Methods: This retrospective database analysis included subjects with 1 or more prescription fills for rosiglitazone, a sulfonylurea, or rosiglitazone/glimepiride FDCT during the identification period of January 1, 2006, to September 30, 2006. Subjects were grouped according to baseline and follow-up period treatment regimens: sulfonylurea or rosiglitazone monotherapy switched to sulfonylurea and rosiglitazone dual therapy (Mono/Dual), monotherapy to rosiglitazone/glimepiride FDCT (Mono/FDCT), sulfonylurea and rosiglitazone dual therapy in both periods (Dual/Dual), and dual therapy to rosiglitazone/glimepiride FDCT (Dual/FDCT). The medication possession ratio (MPR) was calculated as a measure of adherence. The change in A1C from the baseline period to the follow-up period was assessed for each cohort.

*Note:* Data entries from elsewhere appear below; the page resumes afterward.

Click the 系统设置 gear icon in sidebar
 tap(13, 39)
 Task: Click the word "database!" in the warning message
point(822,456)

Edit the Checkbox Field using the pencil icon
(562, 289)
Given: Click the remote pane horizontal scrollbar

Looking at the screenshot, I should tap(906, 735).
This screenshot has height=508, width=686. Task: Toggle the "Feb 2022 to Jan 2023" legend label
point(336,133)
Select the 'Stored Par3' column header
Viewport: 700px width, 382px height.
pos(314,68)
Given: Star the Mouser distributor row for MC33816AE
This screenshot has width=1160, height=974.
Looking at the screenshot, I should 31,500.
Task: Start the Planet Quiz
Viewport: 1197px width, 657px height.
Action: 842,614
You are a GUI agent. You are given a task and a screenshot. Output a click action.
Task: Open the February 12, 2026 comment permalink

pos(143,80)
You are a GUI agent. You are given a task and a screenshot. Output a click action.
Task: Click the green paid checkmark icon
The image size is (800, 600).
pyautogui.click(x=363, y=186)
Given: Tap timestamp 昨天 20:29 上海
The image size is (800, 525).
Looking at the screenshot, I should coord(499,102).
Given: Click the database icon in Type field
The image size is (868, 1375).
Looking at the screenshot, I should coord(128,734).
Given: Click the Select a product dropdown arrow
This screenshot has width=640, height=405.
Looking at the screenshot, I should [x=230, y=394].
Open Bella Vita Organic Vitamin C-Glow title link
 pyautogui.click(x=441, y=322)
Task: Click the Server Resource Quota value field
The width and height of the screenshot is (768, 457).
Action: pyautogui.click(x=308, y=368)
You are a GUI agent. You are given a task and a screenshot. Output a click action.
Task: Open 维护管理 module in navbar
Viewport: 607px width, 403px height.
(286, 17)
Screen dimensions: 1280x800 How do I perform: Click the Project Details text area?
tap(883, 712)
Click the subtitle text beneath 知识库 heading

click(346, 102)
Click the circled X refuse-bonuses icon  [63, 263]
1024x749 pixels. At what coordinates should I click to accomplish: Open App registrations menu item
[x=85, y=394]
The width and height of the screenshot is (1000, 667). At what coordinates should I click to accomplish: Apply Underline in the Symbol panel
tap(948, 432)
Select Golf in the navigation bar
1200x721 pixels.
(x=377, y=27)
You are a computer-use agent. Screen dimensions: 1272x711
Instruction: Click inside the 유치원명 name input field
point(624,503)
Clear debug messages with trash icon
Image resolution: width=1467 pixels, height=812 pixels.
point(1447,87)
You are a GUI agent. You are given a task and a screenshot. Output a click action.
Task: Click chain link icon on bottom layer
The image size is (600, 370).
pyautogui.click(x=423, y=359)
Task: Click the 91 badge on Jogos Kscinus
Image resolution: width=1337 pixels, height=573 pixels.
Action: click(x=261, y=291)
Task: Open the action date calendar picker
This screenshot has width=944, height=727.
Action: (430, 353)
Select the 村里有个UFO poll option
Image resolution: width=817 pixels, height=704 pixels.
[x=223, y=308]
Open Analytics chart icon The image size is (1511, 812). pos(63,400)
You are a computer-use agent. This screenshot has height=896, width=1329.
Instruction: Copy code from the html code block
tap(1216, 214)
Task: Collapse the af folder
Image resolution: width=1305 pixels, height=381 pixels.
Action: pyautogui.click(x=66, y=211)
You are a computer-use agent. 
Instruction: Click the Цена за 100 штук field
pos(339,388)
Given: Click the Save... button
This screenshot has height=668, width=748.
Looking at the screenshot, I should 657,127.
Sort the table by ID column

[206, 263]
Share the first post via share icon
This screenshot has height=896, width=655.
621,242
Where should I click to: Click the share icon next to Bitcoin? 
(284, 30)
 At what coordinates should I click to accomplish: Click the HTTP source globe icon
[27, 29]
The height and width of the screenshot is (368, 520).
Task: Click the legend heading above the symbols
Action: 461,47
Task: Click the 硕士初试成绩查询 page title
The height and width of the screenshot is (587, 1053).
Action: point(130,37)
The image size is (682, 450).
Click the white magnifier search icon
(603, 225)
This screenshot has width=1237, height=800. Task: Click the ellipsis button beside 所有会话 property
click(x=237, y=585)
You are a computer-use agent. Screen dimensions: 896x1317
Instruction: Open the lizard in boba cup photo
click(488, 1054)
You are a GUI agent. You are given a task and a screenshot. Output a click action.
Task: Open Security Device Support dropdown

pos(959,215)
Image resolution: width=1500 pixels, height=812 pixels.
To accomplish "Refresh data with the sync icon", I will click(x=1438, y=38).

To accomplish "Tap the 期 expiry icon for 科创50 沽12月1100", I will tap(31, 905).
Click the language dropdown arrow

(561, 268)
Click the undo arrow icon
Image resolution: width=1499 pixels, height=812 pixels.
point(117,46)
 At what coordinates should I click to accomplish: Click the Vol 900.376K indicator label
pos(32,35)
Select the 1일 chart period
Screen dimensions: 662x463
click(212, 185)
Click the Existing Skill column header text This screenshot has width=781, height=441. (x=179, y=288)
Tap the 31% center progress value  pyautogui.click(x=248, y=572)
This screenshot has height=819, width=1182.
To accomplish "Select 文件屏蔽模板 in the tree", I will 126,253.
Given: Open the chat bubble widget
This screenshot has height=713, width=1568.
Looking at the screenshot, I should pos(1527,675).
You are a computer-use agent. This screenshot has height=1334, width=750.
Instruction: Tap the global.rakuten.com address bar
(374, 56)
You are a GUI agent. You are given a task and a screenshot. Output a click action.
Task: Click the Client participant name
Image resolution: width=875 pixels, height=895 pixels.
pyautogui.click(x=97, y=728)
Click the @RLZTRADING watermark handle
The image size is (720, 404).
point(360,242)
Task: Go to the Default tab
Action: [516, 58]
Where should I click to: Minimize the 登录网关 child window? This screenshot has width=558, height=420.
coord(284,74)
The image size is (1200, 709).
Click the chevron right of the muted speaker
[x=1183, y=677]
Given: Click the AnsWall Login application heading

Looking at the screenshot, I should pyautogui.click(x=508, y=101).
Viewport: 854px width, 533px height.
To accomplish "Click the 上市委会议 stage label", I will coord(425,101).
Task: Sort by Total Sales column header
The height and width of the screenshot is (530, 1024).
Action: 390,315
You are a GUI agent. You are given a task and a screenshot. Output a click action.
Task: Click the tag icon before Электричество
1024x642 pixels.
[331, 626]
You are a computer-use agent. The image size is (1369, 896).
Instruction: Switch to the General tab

Results: The study included 16,490 subjects. From baseline to follow-up, MPR decreased for both the Mono/FDCT cohort and the Mono/Dual cohort, but the magnitude of this decrease was less for the Mono/FDCT cohort (-0.02 vs -0.10; p < 0.001). Mean MPR significantly improved for the Dual/FDCT cohort compared with the Dual/Dual cohort (+0.10 vs +0.05; p < 0.001). The mean absolute A1C reduction did not differ significantly between the Mono/FDCT cohort (-1.08%) and the Mono/Dual cohort (-0.77%). Compared with the Dual/Dual cohort, the Dual/FDCT cohort experienced a greater absolute reduction in A1C (-0.06% vs -0.51%; p = 0.004). The results remained statistically significant in the multivariate model.
Conclusions: Switching to rosiglitazone/glimepiride FDCT, in comparison with switching to dual therapy, was associated with improvements in medication adherence and glycemic control.